Hi team,
I’m new here and reading the PagedAttention part, of the latest vLLM code. And when it comes to the PagedAttention.split_kv_cache
method, I find something doubt.
class PagedAttention:
@staticmethod
def split_kv_cache(
kv_cache: torch.Tensor,
num_kv_heads: int,
head_size: int,
) -> Tuple[torch.Tensor, torch.Tensor]:
x = 16 // kv_cache.element_size()
num_blocks = kv_cache.shape[1]
key_cache = kv_cache[0]
key_cache = key_cache.view(num_blocks, num_kv_heads, head_size // x,
-1, x)
value_cache = kv_cache[1]
value_cache = value_cache.view(num_blocks, num_kv_heads, head_size, -1)

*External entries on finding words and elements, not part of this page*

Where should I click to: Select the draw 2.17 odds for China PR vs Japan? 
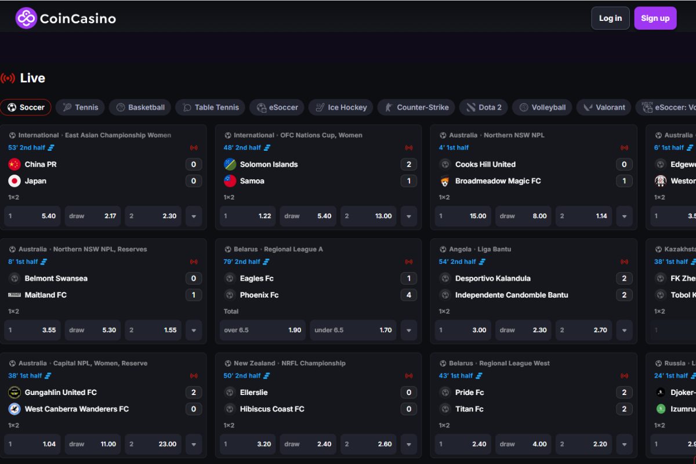[92, 216]
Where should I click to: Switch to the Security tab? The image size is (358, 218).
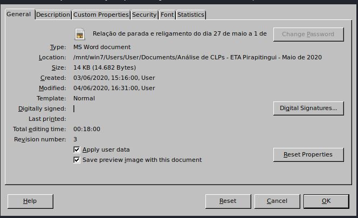point(144,15)
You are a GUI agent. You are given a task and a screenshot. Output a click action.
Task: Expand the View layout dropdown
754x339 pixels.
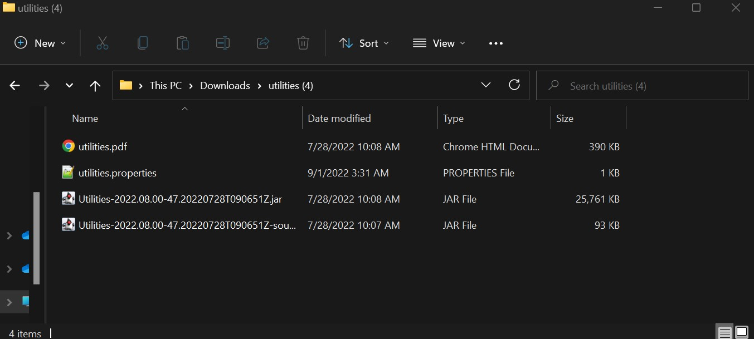[x=439, y=43]
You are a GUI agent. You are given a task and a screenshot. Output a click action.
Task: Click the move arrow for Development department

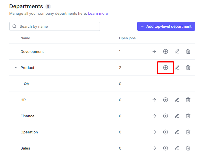pos(154,51)
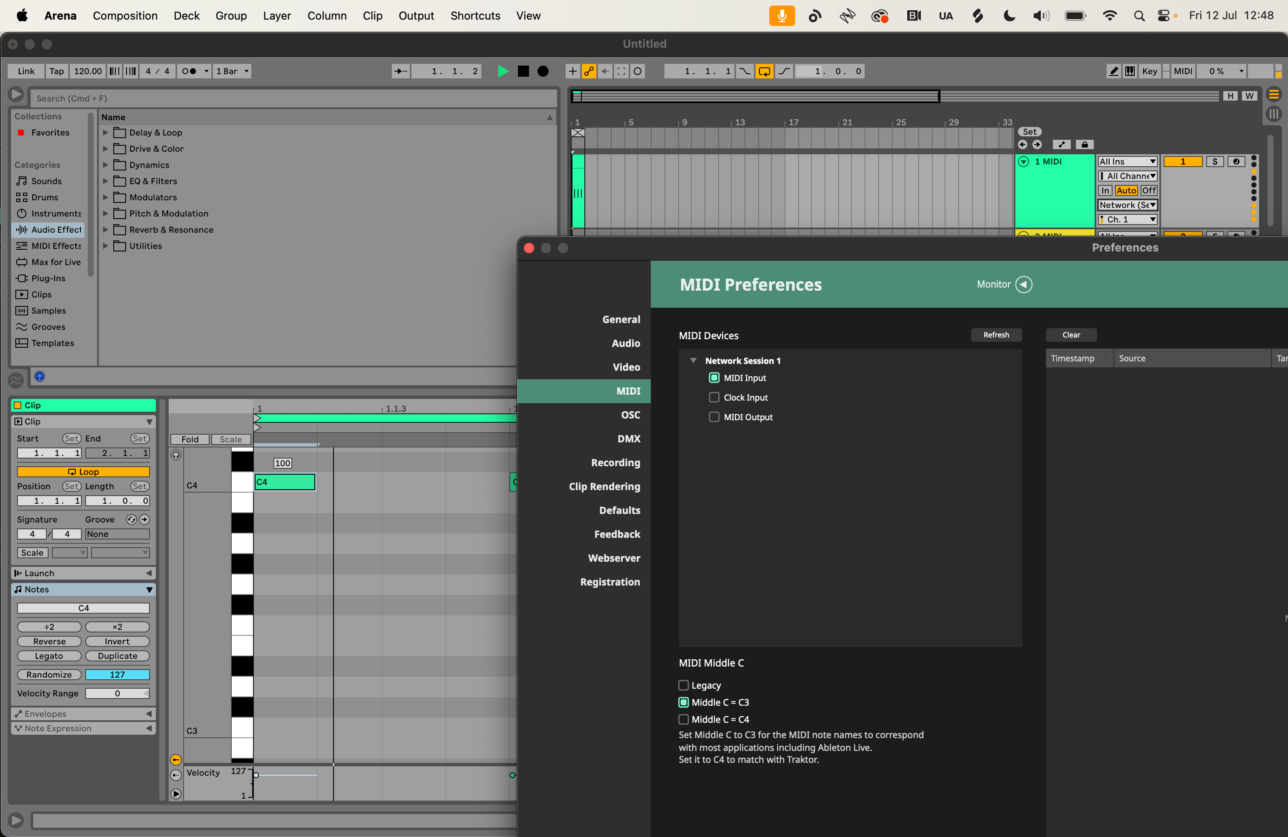Screen dimensions: 1288x837
Task: Click the track lock icon under Set
Action: (x=1084, y=145)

return key_cache, value_cache
In this method, the input kv_cache
seems have a shape of [2, num_blocks, block_size, num_kv_heads, head_size]
.
And the target key_cache
result is a shape of [num_blocks, num_kv_heads, head_size/x, block_size, x]
.
Is that correct to reshape the kv_cache by
key_cache = key_cache[0].view(num_blocks, num_kv_heads, head_size // x, -1, x)
rather than
key_cache = key_cache[0].view(num_blocks, -1, num_kv_heads, head_size // x, x).permute(0, 2, 3, 1, 4)
?
I do think they are different, and the latter seems a formally correct reshaping. Wish someone can help me out.